Tampoco vamos a descubrir la pólvora al decir que la ciencia ciudadana, que en Europa cuenta con Libro Blanco, nace de la necesidad de que la investigación científica cubra las preocupaciones de la ciudadanía, y que ella misma sea la protagonista de la ciencia fuera de las instituciones formales, además de que cualquier persona, sin una cualificación profesional específica, pueda contribuir a la generación de conocimiento científico.
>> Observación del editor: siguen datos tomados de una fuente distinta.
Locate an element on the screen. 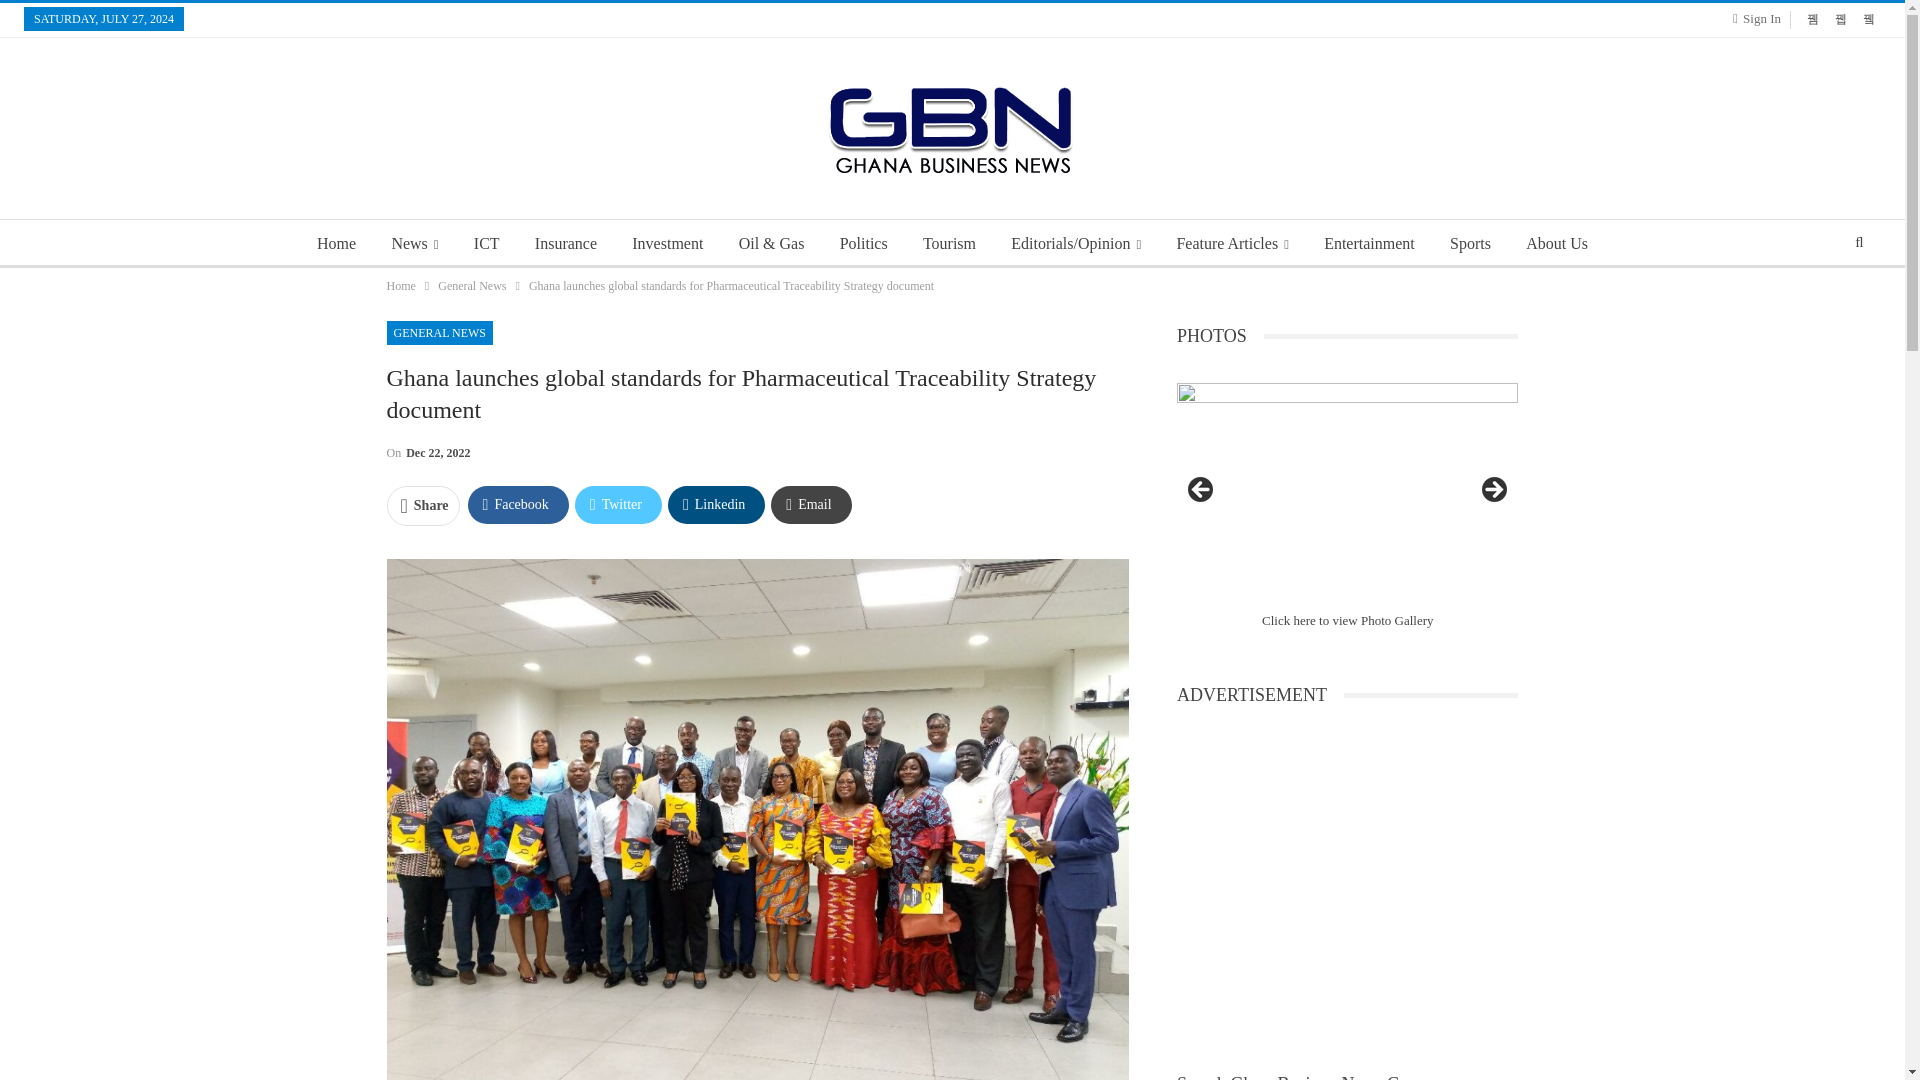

El objetivo, y el valor, de estas contribuciones es que la ciudadanía haga suya la ciencia, que no la sienta no como un terreno vedado por profesionales especialistas, sino como una responsabilidad cívica. Y el civismo se traduce en derechos y obligaciones. Además de poner en el centro la ciencia y la vida, la pandemia ha permitido que todas y todos podamos ser desarrolladores potenciales de ciencia ciudadana, y no hace falta demasiada sofisticación técnica. Solo basta con evitar aglomeraciones y salidas injustificadas, quedarse todo el tiempo que pueda en casa, dejar las reuniones familiares para las videoconferencias, seguir la triple M (mascarilla, higiene de manos y metros de distancia social), y vacunarse cuando llegue el momento. De nuestro comportamiento también depende el desarrollo de los avances científicos contra el coronavirus. La salud de todos está en sus manos.